▶ _YOUR ASSIGNMENT_
Could you write what comes next in the blog post about plastic surgery in Brazil, picking up after its final line?
╭─ PAGE EXCERPT
Interesting article about one of Brazil’s most famous plastic surgeons, who also a 2-bit philosopher.   I enjoyed the write up and noticed a few interesting moments.

1.  Capitalism is seldom visible.  But the cultivation of desires, and the normalizing of those desires can be noted.

When a good life is defined through the ability to buy goods then rights may be reinterpreted to mean not equality before the law, but equality in the market. One young man who lived in an area notorious for police violence said he longed to buy an imported car. While there is nothing unusual in this wish, what he said next surprised me: “That’s my dream. Rights for all.” This is perhaps a new idea of citizenship: social belonging depends on access to a particular standard of living.

via A ‘Philosophy’ of Plastic Surgery in Brazil – NYTimes.com.
╰─
╭─ DATA SECTION
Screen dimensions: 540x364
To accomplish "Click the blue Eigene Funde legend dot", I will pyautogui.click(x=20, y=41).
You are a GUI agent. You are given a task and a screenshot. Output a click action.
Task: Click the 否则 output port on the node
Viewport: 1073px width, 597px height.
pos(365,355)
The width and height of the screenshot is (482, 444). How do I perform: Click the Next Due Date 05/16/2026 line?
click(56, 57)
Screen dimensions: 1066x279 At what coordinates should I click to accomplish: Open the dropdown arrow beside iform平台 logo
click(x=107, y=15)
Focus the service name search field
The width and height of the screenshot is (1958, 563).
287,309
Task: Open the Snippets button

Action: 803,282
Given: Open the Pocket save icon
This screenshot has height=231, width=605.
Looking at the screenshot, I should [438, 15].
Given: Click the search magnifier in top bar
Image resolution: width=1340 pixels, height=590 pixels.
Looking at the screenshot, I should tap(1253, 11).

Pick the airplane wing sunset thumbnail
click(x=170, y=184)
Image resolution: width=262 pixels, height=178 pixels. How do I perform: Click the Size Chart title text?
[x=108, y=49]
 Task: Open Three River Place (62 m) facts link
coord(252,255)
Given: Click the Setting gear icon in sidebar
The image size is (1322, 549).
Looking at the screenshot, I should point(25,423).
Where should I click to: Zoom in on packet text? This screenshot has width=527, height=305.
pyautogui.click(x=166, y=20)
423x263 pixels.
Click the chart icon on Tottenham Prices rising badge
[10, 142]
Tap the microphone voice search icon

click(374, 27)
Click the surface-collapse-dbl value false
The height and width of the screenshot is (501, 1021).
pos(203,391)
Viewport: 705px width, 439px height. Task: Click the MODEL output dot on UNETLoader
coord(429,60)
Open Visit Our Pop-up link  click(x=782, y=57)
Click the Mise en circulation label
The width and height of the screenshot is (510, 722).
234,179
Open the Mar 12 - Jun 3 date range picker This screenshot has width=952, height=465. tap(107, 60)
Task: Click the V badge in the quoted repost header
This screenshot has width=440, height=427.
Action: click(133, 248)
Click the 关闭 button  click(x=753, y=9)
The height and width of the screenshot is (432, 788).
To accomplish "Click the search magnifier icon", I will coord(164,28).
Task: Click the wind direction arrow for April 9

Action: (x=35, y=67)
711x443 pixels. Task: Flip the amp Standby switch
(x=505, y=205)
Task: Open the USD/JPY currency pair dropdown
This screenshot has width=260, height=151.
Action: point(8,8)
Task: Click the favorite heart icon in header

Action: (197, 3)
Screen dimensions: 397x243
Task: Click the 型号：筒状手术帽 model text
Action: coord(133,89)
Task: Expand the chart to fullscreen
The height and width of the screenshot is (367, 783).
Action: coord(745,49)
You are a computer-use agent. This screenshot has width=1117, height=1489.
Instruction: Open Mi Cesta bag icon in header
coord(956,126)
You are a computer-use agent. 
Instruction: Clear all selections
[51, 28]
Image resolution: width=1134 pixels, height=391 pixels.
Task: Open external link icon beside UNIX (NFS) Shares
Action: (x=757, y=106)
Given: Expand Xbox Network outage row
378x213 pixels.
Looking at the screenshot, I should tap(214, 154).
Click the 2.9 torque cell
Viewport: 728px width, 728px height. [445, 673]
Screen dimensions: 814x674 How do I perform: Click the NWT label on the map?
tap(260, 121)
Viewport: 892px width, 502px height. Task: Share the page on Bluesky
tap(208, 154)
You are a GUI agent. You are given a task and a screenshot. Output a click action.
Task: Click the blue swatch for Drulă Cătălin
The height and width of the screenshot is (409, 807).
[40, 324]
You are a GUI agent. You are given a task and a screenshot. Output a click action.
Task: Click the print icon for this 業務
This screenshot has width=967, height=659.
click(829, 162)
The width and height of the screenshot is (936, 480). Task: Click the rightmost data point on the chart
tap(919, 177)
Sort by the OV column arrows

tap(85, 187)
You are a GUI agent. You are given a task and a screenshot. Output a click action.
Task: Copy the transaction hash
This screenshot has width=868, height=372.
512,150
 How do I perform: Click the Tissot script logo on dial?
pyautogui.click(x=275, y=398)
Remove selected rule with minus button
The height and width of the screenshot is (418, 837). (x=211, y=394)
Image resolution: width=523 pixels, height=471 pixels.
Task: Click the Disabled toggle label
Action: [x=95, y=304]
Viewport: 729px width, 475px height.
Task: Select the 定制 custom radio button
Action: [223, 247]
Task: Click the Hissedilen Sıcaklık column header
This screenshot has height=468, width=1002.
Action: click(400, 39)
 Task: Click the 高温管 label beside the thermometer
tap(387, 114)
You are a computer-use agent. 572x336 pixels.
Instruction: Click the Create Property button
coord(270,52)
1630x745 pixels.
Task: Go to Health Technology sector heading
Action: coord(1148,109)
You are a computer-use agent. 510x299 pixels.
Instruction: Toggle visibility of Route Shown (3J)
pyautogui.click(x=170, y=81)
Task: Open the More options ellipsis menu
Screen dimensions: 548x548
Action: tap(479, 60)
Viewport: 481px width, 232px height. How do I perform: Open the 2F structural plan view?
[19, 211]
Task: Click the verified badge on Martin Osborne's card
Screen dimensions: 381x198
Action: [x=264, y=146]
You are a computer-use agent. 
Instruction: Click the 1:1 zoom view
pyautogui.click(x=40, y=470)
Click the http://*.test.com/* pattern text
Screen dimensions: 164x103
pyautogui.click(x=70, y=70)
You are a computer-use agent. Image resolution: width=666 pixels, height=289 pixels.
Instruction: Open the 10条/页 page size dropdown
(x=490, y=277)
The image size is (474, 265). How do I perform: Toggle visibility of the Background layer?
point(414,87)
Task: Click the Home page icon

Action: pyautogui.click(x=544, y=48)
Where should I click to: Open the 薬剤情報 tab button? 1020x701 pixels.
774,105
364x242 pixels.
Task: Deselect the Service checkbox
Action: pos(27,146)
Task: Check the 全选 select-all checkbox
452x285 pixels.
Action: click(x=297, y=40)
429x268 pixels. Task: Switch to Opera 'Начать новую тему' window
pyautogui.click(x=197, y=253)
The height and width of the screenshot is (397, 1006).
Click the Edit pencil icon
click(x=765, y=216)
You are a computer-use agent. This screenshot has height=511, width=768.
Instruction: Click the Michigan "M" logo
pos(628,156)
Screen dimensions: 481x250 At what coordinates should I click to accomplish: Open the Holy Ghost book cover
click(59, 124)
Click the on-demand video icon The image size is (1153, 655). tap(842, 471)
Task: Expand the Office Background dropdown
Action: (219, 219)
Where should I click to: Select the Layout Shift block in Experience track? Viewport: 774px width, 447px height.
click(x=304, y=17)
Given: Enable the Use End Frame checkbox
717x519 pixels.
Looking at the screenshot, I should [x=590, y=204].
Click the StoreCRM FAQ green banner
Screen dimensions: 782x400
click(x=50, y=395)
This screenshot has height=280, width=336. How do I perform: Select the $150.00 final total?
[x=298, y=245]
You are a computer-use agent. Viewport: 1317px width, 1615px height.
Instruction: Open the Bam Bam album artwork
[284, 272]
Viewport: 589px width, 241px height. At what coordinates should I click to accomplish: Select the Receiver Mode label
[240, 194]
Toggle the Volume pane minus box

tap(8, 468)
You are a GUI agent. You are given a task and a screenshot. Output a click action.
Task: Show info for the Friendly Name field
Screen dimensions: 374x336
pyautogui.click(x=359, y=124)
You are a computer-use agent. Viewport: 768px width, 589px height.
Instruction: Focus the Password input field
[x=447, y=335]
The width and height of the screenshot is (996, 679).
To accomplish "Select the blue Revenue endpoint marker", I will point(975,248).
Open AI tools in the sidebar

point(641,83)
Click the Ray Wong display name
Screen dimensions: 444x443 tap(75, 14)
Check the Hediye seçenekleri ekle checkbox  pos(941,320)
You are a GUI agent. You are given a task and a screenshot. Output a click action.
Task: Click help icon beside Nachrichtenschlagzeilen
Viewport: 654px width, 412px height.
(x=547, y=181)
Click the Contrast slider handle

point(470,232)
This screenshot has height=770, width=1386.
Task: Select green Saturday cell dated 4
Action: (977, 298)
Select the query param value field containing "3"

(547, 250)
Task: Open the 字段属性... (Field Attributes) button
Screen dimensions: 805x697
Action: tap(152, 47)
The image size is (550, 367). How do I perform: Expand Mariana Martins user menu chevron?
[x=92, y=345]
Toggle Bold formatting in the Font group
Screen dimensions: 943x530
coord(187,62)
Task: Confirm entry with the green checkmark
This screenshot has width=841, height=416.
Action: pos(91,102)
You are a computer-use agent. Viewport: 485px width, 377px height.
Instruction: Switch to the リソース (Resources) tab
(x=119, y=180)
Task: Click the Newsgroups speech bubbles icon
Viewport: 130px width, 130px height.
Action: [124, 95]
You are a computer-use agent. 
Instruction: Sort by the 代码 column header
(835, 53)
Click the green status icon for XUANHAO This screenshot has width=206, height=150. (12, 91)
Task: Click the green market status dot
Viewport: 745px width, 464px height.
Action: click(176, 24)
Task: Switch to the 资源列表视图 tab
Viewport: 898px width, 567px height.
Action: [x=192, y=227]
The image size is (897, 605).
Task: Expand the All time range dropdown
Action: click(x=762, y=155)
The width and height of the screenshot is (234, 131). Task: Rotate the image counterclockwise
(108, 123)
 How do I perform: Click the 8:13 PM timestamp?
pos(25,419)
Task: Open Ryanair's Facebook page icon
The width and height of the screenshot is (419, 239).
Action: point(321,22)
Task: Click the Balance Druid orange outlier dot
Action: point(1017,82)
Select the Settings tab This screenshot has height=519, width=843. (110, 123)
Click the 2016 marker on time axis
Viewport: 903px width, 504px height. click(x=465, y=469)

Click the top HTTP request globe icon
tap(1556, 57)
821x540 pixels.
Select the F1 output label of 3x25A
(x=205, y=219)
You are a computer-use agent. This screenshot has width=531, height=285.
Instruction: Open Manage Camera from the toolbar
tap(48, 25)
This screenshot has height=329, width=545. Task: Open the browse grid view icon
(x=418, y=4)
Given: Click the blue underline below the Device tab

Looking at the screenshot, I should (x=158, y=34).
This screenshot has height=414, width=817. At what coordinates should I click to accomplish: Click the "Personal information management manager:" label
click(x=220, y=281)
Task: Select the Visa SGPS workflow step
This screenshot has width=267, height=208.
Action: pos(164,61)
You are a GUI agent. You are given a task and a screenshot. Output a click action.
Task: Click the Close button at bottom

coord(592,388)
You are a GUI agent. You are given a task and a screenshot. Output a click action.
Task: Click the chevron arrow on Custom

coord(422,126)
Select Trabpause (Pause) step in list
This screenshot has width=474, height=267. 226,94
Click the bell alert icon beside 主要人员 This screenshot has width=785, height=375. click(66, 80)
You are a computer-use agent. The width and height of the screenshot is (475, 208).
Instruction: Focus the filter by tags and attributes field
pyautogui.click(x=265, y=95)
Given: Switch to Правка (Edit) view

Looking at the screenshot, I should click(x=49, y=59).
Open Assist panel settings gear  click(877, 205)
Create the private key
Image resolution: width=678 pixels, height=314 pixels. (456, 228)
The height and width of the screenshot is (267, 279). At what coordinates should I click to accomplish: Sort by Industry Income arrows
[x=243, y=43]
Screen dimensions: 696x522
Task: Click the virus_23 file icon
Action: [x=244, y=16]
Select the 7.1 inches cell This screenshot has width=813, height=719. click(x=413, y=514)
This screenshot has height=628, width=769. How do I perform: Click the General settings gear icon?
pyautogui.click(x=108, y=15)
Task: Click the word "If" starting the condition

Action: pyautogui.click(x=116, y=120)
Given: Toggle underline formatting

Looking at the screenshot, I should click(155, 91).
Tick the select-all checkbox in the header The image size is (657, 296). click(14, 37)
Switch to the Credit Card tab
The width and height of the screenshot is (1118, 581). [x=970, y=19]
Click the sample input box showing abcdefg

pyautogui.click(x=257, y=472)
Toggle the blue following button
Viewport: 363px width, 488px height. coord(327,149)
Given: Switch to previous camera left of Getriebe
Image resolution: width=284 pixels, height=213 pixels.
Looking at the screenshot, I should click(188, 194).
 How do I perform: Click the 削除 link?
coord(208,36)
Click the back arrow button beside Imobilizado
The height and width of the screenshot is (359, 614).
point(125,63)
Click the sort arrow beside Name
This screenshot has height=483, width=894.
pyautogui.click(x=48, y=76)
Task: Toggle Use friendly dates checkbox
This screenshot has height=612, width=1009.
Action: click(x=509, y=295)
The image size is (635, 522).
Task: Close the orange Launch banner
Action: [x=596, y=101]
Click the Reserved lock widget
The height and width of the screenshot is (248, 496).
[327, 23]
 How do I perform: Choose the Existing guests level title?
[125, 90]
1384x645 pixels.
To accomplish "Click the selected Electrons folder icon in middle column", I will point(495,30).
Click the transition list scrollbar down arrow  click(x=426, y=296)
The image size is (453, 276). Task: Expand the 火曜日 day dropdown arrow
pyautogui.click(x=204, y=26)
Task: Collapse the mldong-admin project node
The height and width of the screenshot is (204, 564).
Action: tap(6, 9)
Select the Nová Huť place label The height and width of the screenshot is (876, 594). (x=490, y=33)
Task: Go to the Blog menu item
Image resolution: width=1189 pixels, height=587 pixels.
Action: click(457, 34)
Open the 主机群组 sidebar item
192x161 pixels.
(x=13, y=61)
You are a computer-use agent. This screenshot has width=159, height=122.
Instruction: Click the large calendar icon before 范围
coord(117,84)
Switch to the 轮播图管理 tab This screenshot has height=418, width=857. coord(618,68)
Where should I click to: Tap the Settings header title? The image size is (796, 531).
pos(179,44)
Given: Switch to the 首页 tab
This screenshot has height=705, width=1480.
╰─
▶ _EXERCISE ANSWER_
2.  These changes are exceptionally fast.  Victorians believed cleft palette would ‘build character.’  To move from a normal space for a body to inhabit to an illness that needs remedy is pretty amazing.

Victorians saw a cleft palate as a defect that built character. For us it hinders self-realization and merits corrective surgery. This shift reflects a new attitude towards appearance and mental health: the notion that at least some defects cause unfair suffering and social stigma is now widely accepted.

via A ‘Philosophy’ of Plastic Surgery in Brazil – NYTimes.com.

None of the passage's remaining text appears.